Industry Involvement
Jordan was already well-known in CPA circles. He’s the immediate Past Chair of CalCPA, the country’s largest CPA state society with nearly 40,000 members.
He previously served as first vice chair and treasurer for the association, and has been president of CalCPA’s Orange County/Long Beach chapter.
“It helps me in my daily work,” Jordan said of his CalCPA involvement, in a recent profile in the association’s trade publication. “I get confronted with all sorts of unusual questions that deal with strategic planning to personnel development to mentoring to leadership development, as well as unique questions about leases and expenditures.”
Nolet Spirits and Jordan are relative newcomers to OC—and the U.S.
The Nolet family—which has owned and run the company for nearly 300 years—opened its American division in the early 1990s. It is run by Carl Nolet Jr., an 11th-generation family member who moved to the U.S. in 1992 and soon expanded Ketel One’s reach in the country.
Jordan—Ed is short for Eduardo—was born in Ecuador and immigrated to the U.S. in 1967, when he was 19. He first lived in Placentia.
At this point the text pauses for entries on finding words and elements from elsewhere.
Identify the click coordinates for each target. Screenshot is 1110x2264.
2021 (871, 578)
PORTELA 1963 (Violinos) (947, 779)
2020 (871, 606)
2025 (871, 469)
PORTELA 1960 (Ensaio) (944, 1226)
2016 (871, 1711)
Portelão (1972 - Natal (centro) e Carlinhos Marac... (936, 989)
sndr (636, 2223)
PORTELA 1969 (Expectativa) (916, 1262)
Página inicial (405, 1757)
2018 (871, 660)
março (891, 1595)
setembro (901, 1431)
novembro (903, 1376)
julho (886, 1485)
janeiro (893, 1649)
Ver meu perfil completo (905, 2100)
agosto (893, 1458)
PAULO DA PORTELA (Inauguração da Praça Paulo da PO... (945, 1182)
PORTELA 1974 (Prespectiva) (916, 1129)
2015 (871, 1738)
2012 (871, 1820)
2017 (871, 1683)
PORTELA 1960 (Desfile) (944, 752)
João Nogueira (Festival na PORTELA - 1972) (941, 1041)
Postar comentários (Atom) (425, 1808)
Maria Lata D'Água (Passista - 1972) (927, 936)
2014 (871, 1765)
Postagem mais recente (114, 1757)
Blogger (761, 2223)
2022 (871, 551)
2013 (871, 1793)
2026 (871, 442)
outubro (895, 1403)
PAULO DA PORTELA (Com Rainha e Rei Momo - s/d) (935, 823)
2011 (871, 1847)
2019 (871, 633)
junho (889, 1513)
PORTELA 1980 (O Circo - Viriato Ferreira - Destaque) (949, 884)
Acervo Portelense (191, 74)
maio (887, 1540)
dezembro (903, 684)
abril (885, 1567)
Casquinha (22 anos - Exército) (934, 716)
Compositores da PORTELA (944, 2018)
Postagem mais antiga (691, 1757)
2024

Jordan graduated a few years later from of Cal State University, Fullerton, and got an MBA from the University of Southern California in 1973 with an emphasis in accounting.
He credits his wife Mary, who also has an accounting background, for pushing him into becoming a CPA.
He worked for about seven years at KPMG Peat Marwick and held a few other positions before being hired by Nolet Spirits as vice president of finance. He’s been in his current position for about five years.
Hispanic 100
In addition to the many hats he now wears at Nolet Spirits, the San Clemente resident is heavily involved in a variety of roles giving back to the community.
He is involved with the Hispanic 100, a California nonprofit that helps develops leaders from the Hispanic community, and chairs the Mission Hospital Foundation board of directors in OC.